There’s an alternative approach to domestication when the animal can talk, with some folks enjoying the priming and others exploring the slow-lingering embers.   Aeon “magazine” is English-based, very literate but not pornographic (whatever that is), sort of BBC-like where the love generally includes some talk about money.


If you think love is chemical, molecular and based on blood-distended tissues, then voles might be your guide.  If you think it’s about pretty words and big ideas, then clearly you should follow Aeon, even though they’ve started to charge fees now, which is what always happens when something is a big success.  (Ask a sex-worker.)

But there are still far more mysterious reasons why people fall in love, enough to justify the idea of fate or some other supernatural intervention.  For instance, people can fall in love because of their sameness, but also because of their difference.  Sometimes because the love object is so very inscrutable that those who love them can spend a lifetime unraveling the mysteries.  Others love the transparent, the consistent, the no-effort ease of just being aware of them.

Wise men say that love happens when the conditions come closest to the first love one has known, the arms and face of the maker, feeder, and comforter — the ones who kept you warm and never dropped you.  BUT if that first caretaker was prone to abandoning, occasionally got cross and yelled or even slapped, then no other love throughout life will ever feel complete unless that later object duplicates the experience complete with the negatives.  

In fact, some feel that those who love only when there is abuse, terror, and spaces of emptiness are helped by molecular intervention but some are comforted never at all.  Some think this is where artists come from.  No one has figured out how to test a vole for the molecular imprint of infant neglect and abuse, but I expect they will.

The problem with these animal experiments is that so much about love comes from the culture and culture, though incremental up through the more complex animals until we get to the primates, is not so powerful until we get to humans.  But we should remember that primates are not our precursors, but our fellow evolvers coming alongside us, and Jane Goodall found they were quite cultured, though not literate.  And makers more than hoarders.  They seem to love their mothers and it is returned generously.

But if we see love as domestication, in the sense of sharing domiciles and preferences for sleep and food and equipment, then the love of pets becomes a better example.  Dogs who love will love unconditionally.  There are dogs imprinted with fear and the need to defend and they are dangerous, though there are always folks who love the challenge of bringing them into the circle of embrace.  Those folks enjoy cats, who often enjoy teasing: today I love you, tomorrow I nip you.  Love strategy.  Intrigue.

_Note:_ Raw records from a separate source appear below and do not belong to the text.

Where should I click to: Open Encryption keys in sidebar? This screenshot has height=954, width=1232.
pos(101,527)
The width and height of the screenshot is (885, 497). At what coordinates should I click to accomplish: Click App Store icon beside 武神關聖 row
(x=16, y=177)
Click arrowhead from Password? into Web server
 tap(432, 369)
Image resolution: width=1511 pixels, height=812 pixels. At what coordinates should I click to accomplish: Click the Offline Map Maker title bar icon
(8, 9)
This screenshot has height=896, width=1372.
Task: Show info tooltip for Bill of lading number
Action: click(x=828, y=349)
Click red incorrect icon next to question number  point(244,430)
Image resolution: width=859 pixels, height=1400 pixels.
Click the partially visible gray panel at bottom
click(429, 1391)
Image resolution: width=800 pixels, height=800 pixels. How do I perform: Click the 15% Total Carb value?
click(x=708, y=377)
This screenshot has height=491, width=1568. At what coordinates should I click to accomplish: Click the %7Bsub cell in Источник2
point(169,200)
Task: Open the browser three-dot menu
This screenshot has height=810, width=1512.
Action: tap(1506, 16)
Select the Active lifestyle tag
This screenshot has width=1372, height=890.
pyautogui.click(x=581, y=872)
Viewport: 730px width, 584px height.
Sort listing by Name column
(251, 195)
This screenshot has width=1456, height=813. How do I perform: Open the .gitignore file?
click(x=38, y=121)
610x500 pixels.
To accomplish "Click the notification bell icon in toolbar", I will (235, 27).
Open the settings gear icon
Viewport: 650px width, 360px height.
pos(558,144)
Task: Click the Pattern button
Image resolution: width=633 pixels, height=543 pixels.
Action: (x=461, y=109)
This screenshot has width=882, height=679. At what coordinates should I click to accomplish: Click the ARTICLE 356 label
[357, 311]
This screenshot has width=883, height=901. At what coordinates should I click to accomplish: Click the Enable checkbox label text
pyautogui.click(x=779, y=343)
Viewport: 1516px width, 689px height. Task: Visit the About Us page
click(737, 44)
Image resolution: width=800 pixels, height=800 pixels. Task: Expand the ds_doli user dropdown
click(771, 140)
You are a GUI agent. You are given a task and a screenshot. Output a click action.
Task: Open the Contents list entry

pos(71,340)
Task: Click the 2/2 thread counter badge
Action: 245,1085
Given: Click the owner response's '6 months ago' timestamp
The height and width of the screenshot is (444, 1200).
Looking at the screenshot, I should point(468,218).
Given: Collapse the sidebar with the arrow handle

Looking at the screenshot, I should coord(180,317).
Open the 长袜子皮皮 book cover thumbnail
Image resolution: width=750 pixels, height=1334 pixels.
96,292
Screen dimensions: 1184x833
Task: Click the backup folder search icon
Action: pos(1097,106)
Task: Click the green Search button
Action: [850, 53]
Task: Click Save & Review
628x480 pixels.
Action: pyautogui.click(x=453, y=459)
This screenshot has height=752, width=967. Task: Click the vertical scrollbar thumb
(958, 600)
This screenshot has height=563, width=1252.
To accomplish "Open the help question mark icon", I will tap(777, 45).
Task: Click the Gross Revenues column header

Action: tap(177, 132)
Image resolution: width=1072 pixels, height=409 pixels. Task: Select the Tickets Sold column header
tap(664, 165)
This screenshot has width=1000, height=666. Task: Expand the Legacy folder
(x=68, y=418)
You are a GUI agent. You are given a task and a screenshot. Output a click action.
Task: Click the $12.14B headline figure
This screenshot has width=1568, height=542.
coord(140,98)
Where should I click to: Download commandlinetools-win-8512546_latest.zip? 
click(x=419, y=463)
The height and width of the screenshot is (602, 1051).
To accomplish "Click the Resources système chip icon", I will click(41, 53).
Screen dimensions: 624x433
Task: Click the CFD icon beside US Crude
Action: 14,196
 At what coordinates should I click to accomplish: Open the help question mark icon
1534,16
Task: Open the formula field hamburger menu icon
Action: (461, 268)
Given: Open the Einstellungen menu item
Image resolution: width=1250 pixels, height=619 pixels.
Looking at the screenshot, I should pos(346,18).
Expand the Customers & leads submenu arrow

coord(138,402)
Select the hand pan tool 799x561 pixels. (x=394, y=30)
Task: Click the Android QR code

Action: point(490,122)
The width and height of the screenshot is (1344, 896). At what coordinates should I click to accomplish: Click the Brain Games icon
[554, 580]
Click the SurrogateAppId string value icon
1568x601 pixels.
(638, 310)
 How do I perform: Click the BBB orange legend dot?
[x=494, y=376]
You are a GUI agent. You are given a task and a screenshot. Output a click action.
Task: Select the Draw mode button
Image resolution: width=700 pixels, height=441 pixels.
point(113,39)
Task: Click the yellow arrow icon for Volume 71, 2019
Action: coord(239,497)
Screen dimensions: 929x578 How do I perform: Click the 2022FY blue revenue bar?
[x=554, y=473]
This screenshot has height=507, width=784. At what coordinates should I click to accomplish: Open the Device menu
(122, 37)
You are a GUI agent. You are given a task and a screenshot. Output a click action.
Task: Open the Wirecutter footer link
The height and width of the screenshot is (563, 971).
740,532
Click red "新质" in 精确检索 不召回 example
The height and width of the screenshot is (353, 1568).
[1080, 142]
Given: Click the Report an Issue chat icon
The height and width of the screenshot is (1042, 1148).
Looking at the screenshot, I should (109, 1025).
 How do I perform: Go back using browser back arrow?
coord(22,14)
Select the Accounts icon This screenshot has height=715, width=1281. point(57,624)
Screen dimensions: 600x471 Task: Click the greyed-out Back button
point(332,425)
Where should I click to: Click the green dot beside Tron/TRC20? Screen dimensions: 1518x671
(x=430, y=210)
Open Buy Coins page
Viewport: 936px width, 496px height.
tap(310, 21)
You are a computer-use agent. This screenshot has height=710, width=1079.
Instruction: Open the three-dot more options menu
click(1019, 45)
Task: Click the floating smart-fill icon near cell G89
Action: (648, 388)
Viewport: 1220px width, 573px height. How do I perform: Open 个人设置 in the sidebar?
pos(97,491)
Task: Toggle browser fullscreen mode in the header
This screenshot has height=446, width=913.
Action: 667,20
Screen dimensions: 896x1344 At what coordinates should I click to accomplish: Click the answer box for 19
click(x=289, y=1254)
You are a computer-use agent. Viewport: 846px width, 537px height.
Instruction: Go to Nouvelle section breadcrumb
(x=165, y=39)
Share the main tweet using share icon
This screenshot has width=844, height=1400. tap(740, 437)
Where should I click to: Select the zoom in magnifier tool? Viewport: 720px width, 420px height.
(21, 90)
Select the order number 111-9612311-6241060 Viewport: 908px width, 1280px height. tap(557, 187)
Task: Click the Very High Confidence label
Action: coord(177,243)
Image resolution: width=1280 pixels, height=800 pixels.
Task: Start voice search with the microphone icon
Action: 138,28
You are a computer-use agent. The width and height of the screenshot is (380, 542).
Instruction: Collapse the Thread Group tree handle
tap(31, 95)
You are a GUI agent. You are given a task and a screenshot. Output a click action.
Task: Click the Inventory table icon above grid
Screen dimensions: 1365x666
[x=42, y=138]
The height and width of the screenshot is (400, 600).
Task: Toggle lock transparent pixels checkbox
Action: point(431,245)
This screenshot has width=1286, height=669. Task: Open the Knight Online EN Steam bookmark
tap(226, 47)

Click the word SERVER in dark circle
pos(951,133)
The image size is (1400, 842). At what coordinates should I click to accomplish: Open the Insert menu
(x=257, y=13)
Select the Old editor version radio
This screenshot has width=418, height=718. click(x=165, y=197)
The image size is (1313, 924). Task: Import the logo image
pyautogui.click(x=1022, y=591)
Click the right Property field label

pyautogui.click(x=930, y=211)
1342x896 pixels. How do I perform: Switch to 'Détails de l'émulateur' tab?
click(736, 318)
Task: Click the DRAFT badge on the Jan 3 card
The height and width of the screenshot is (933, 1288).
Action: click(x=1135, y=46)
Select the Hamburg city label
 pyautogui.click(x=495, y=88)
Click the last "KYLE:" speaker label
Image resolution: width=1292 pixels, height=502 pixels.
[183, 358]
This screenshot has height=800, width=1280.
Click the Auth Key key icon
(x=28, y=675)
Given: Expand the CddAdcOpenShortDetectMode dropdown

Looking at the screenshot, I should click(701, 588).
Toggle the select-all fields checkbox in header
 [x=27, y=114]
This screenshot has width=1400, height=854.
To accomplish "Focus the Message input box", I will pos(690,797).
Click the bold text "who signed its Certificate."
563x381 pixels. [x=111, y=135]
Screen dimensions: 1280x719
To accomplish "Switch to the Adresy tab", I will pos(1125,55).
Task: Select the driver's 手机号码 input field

For control freaks dogs are a better choice but the object and means of that control will matter.  A helper for someone in a wheelchair is different from a bird dog eager to splash into a lake.  And a dog lover who is willing to risk the death of a dog, say for law enforcement, is not a good choice if you don’t want to be in a human relationship where the lover is willing to . . .  you can imagine.

Love doesn’t even feel the same for different people.  Some need a hand to hold, others are happy for a relationship in which they only hold a pen.  A keyboard is not quite the same, but it will do for those who live in words.
There used to be toys that were shrunk down to dots, there is tea that is compressed into knots, and both in water will grow into fabulous objects from giraffes to chrysanthemums.  That’s how love on the page can be.  Not even necessarily sonnets but maybe as simple as “be sure to wear dry socks.”

So now I’ve talked myself into a vision of a vole wife whose husband is about to go find whatever it is that voles eat (I think they’re vegetarian but might enjoy a grasshopper or two) and bring it home for the babies and she has knitted him some new dry socks, which he admires as he steps along.


But under that is the memory of sliding a sleep-warmed hand over the smooth hip of someone who has turned his back on me.  And loving his back as much as his front.